▶ **COMPLETE THE FOLLOWING**:
a: In the forum thread about fitting in at college, what reason does the first poster give for feeling socially undeveloped? Answer in one to three sentences.
b: From the forum thread about fitting in at college, write out the passage starting at "I feel like a" and ending at "(Mar 20, 2010)".
c: Continue the forum thread about fitting in at college from its last post onward.

Begin PASSAGE SHOWN

# Fitting In in College



## Evergreen (Feb 15, 2012)

Hey, I'm a freshman in college and I'm having a really hard time fitting in. People generally like me, a lot of random people come up to me telling me they think I look cool or pretty (I dress kinda artsy and out-there) but it's hard for me to actually become friends with anybody. People tell me all the time that I look like I'm always happy and ask me if I ever get upset, but they have no idea that I call my parents and friends from home crying a few times a week because I feel so socially isolated. And even when I am around other people, I still usually feel alone. I feel disconnected from most people here, like nobody here understands me. A big part of this is also because I don't party or drink. I think another part of it is that in middle school and high school I had a lot of issues I was dealing with outside of school while working really hard to get good grades and I had a few close friends and that was all I really needed, so I feel like I never really developed socially because it was never something that mattered much to me. I'm afraid to initiate conversations with other people sometimes and I feel totally clueless as to how to make friends or what to say or do. I always thought things would fall into place naturally for me, and they seem like they are falling into place for everyone around me, but just not me even though I feel like I'm trying so hard. I'm part of lots of clubs which is good for meeting people, but I'm unable to really become friends with any of them, or the people I do meet and who do express an interest in befriending me usually annoy me for some reason and I don't even know why, because usually they're very nice people. It's just, I feel like everyone around me is artificial and fake, and like I'm the only one who's real.


----------



## aanner (Jun 20, 2011)

hello! sorry I'm on my iPod so I can't remember everything you wrote, but I thought id relate. I'm a freshman in college too, and basically friendless. I know 1 person but that's it. Im not a partier or a drinker either, I think it's dumb and pretty pointless. I do feel disconnected from people and annoyed. It's like, if they try to befriend me, 75% of the time im just like, okay what's wrong with them?? why are they being so nice to ME?? I distance myself from any potential friend because I don't know.... I just feel they're weird when they're most likely a perfectly normal, awesome person. I just can't connect a lot of times and it sucks because I want to. I really do. 

I feel like a lot of people are fake too, and I'm the only real, raw, honest, logical person in the room. Everyone else just wants to party, gossip, be fake nice to eachother, and I don't get it. Why can't you just be yourself and real? Blehh


----------



## nycdude (Mar 20, 2010)

Man, i'm so nervous. I start my 2nd year of college next friday. Haven't been to school since last summer.


----------



## diversus (Feb 18, 2012)

Hey, you are pretty much the opposite gender version of me.
I'm a freshman in college, I've been told I'm good looking, but when I go to parties It's always the guys who look like they're desperate for a go get the girls, who are also desperate. I'm intelligent, and funny, and people do try to make me go out sometimes. I do clubs and stuff too, but I just don't feel like I fit in with most of the "college" scene. The guys are all "bros", and they just rate all the girls and talk about getting wasted. The girls are insane towards one-another, it's like high school all over again. They seem to have the low self-esteem, so to feel better they try to make themselves look better or more desirable. I think in the end, no matter how different we feel, we're pretty much the same; the in-crowd is worried about staying accepted, and they feel a bit more relaxed to have a crowd. Those of us that feel isolated are afraid that we're not accepted. We all fear the same thing. People don't really reject "you", they just do whatever they can to make sure others don't reject them, even it if means being snooty.

End PASSAGE SHOWN
Begin DATA SUPPLIED

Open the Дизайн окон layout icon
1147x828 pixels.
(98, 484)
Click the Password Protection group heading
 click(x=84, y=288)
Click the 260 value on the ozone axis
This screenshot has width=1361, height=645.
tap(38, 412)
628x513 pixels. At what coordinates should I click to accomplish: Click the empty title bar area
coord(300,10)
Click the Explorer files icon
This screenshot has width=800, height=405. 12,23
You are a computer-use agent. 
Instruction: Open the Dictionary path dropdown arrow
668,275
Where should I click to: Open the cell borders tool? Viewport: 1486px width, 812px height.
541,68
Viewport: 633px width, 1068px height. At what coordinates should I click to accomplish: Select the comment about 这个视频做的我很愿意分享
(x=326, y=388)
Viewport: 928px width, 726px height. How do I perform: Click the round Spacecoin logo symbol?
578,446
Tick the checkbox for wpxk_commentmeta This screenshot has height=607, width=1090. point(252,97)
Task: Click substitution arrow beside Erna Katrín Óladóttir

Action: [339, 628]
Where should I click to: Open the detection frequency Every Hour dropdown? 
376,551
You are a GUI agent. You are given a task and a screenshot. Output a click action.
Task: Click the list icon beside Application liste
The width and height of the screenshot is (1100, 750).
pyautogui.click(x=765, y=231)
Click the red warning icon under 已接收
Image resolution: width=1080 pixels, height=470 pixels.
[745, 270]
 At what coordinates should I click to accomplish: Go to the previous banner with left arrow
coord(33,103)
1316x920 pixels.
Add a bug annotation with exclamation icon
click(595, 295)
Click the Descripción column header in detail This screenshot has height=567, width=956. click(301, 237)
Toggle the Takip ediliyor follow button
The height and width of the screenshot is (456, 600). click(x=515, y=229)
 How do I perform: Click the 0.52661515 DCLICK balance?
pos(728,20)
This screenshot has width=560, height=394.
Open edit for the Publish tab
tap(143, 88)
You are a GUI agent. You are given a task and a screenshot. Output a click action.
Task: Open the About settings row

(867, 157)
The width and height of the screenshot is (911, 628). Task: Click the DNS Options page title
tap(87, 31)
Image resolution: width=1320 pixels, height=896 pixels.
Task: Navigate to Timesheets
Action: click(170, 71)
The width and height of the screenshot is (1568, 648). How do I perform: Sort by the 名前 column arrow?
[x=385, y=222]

End DATA SUPPLIED

▶ **ANSWERS BELOW**:
a: In middle school and high school, the poster dealt with many issues outside school while working hard for good grades. A few close friends were all the poster needed then. Because socializing never mattered much, the poster feels those social skills never really developed.

b:
I feel like a lot of people are fake too, and I'm the only real, raw, honest, logical person in the room. Everyone else just wants to party, gossip, be fake nice to eachother, and I don't get it. Why can't you just be yourself and real? Blehh


----------



## nycdude (Mar 20, 2010)

c:
Everybody sees the world differently. If you grabbed your two best friends, I'd bet good money that if you spend a day in their heads, they would each see you differently, because you are a different "character" in everybody's "movie" of life. To some you are the roommate, to others, the person in the hall they occasionally see. To some guy/girl, we may the person they really wish they could talk to but are too shy, so they give up or feel down and come off as snooty, but we have to accept that sometimes we make up what others' think. There's nothing wrong with you, absolutely not! Just relax. Look up the book "The four agreements". It's very cheap, relatively short, and incredibly written. My sister recommended it to me, and it's perfect. It changed a lot of things, the way I see MY world.


----------



## Kissadilla (Feb 12, 2012)

I feel the very same way.  I feel totally isolated and everyone my age seems so artificial and self absorbed. I would say find your passions in life and stick with em. Feeling productive like that definitely helps! 

Diversus, that definitely is a must read. So simple, but so empowering.


----------



## InMyDreams55 (Apr 1, 2011)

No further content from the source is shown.